Intensive Care Med (2019).
First online: 07.10.2019
Purpose
Acute liver failure (ALF) and acute on chronic liver failure
(ACLF) are associated with significant mortality and morbidity. Extracorporeal
liver support (ECLS) devices have been used as a bridge to liver transplant;
however, the efficacy and safety of ECLS are unclear. We conducted a systematic
review and meta-analysis of randomized controlled trials (RCTs) to examine the
efficacy and safety of ECLS in liver failure.
Methods
We searched MEDLINE, EMBASE and Cochrane Central Register of
Controlled Trials from inception through March 13, 2019. RCTs comparing ECLS to
usual care in ALF or ACLF were included.

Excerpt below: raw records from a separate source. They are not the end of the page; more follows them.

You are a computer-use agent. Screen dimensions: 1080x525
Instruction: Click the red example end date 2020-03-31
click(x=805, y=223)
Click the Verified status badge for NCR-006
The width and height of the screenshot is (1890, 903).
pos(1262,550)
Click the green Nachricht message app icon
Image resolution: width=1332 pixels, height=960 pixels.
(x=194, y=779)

We used the Grading of Recommendations
Assessment, Development and Evaluation approach to assess the certainty of the
evidence.
Results
We identified 25 RCTs (1796 patients). ECLS use was
associated with reduction in mortality (RR 0.84; 95% CI 0.74, 0.96, moderate
certainty) and improvement in hepatic encephalopathy (HE) (RR 0.71; 95% CI
0.60, 0.84, low certainty) in patients with ALF or ACLF. The effect of ECLS on
hypotension (RR 1.46; 95% CI 0.98, 2.2, low certainty), bleeding (RR 1.21; 95%
CI 0.88, 1.66, moderate certainty), thrombocytopenia (RR 1.62; 95% CI 1.0,
2.64, very low certainty) and line infection (RR 1.92; 95% CI 0.11, 33.44, low
certainty) was uncertain.
Conclusions
ECLS may reduce mortality and improve HE in patients with
ALF and ACLF. The effect on other outcomes is uncertain. However, the evidence
is limited by risk of bias and imprecision, and larger trials are needed to better
determine the effect of ECLS on patient-important outcomes.